Task directions:
Return the data from the line containing "Task: Click the Android Studio subtitle text" through the line containing "Select the Memory", copying every line exactly and including both of those lines.

>> Begin Working data

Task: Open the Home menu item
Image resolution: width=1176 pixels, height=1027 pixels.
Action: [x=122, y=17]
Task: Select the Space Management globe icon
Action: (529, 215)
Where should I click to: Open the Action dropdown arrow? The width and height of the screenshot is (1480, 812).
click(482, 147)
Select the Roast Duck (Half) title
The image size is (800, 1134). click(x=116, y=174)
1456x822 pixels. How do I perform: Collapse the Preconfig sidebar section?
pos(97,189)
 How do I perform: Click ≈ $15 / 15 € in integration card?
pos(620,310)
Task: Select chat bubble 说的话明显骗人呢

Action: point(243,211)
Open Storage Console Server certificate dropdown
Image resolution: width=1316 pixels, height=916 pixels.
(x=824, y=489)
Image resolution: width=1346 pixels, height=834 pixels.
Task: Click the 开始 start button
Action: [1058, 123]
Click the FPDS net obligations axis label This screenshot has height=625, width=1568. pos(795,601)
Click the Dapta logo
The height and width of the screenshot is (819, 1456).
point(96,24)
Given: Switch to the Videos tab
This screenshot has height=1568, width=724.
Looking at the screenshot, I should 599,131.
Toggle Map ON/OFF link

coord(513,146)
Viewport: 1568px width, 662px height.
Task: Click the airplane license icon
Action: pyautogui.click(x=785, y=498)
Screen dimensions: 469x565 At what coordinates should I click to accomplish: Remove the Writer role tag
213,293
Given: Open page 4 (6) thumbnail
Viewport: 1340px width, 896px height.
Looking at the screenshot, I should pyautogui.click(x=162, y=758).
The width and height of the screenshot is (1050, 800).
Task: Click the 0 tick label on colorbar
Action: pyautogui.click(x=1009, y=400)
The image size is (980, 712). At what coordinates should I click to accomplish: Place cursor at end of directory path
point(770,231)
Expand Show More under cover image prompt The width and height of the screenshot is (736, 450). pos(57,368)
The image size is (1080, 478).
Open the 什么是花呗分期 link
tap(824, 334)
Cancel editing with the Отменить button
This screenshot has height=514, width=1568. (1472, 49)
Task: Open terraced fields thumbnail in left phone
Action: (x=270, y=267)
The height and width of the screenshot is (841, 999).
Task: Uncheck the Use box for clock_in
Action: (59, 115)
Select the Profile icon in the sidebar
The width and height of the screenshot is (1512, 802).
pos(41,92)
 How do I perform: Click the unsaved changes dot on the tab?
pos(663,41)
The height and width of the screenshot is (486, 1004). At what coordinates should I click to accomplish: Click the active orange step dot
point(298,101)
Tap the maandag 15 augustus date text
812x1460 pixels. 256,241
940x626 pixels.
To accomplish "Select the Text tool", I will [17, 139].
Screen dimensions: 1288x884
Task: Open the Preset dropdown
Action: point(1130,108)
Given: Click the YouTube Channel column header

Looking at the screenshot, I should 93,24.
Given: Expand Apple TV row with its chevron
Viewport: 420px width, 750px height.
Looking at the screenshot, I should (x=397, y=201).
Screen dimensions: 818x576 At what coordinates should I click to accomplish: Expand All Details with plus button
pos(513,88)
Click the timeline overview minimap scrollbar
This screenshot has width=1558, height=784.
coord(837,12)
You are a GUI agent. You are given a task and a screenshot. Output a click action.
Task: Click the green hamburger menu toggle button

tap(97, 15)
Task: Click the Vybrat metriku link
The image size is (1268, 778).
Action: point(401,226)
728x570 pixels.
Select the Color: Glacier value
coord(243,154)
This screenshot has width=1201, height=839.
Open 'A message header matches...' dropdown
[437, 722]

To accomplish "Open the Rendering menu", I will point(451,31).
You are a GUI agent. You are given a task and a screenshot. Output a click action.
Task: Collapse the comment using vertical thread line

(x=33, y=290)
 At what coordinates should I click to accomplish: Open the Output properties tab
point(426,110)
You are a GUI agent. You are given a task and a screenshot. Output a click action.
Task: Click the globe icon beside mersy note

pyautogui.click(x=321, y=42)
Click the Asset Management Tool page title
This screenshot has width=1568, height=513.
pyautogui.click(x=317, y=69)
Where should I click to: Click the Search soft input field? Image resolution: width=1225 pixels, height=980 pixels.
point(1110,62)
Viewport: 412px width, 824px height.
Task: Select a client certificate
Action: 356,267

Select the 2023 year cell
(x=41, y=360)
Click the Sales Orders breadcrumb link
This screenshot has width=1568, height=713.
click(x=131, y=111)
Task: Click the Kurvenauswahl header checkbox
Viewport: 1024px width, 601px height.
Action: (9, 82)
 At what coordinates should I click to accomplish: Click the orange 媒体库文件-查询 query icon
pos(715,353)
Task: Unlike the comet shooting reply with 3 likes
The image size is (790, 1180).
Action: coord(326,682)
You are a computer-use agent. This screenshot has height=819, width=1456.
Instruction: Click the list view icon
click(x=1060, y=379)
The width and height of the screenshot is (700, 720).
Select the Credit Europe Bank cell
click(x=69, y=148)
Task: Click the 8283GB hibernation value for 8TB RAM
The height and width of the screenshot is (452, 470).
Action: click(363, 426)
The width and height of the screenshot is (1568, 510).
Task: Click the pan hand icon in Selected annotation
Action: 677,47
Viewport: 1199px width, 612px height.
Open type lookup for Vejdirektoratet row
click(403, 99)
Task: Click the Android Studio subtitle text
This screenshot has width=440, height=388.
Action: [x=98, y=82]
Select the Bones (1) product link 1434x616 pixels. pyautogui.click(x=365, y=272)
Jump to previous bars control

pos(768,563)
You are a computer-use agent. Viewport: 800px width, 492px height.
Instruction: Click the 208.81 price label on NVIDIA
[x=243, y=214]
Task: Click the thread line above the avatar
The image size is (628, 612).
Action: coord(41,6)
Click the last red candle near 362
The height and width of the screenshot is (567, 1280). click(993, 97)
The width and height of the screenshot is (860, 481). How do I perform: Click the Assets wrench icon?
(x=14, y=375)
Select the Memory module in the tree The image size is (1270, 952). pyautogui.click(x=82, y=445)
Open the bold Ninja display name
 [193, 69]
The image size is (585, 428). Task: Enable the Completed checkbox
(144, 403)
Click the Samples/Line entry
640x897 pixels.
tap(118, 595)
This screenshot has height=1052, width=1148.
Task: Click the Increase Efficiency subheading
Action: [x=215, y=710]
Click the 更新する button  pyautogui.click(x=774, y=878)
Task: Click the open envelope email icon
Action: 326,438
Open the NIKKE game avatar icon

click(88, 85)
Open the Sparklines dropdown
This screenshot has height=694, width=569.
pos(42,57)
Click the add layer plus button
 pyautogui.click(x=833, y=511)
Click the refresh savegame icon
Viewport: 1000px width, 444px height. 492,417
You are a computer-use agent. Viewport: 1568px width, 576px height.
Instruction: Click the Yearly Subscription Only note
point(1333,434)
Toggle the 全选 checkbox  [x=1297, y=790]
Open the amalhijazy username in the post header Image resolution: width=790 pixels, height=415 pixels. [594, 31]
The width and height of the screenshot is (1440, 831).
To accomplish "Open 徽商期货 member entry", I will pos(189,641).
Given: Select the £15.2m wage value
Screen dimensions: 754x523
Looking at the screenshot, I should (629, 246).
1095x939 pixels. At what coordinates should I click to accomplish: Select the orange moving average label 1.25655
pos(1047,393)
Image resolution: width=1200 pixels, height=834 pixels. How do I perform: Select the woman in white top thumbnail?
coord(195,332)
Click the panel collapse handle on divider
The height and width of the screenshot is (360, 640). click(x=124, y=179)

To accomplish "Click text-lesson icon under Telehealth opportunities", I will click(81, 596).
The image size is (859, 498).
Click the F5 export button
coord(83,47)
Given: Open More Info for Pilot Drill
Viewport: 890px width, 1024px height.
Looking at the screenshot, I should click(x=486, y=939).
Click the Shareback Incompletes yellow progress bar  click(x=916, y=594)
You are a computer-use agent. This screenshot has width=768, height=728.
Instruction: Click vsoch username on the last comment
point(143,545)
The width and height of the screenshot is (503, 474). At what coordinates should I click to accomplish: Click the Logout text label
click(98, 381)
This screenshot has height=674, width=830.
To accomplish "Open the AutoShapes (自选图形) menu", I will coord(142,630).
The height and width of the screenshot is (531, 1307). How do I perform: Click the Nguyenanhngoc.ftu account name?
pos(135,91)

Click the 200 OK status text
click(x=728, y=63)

>> End Working data

Answer below:
Task: Click the Android Studio subtitle text
This screenshot has width=440, height=388.
Action: [x=98, y=82]
Select the Bones (1) product link 1434x616 pixels. pyautogui.click(x=365, y=272)
Jump to previous bars control

pos(768,563)
You are a computer-use agent. Viewport: 800px width, 492px height.
Instruction: Click the 208.81 price label on NVIDIA
[x=243, y=214]
Task: Click the thread line above the avatar
The image size is (628, 612).
Action: coord(41,6)
Click the last red candle near 362
The height and width of the screenshot is (567, 1280). click(993, 97)
The width and height of the screenshot is (860, 481). How do I perform: Click the Assets wrench icon?
(x=14, y=375)
Select the Memory module in the tree The image size is (1270, 952). pyautogui.click(x=82, y=445)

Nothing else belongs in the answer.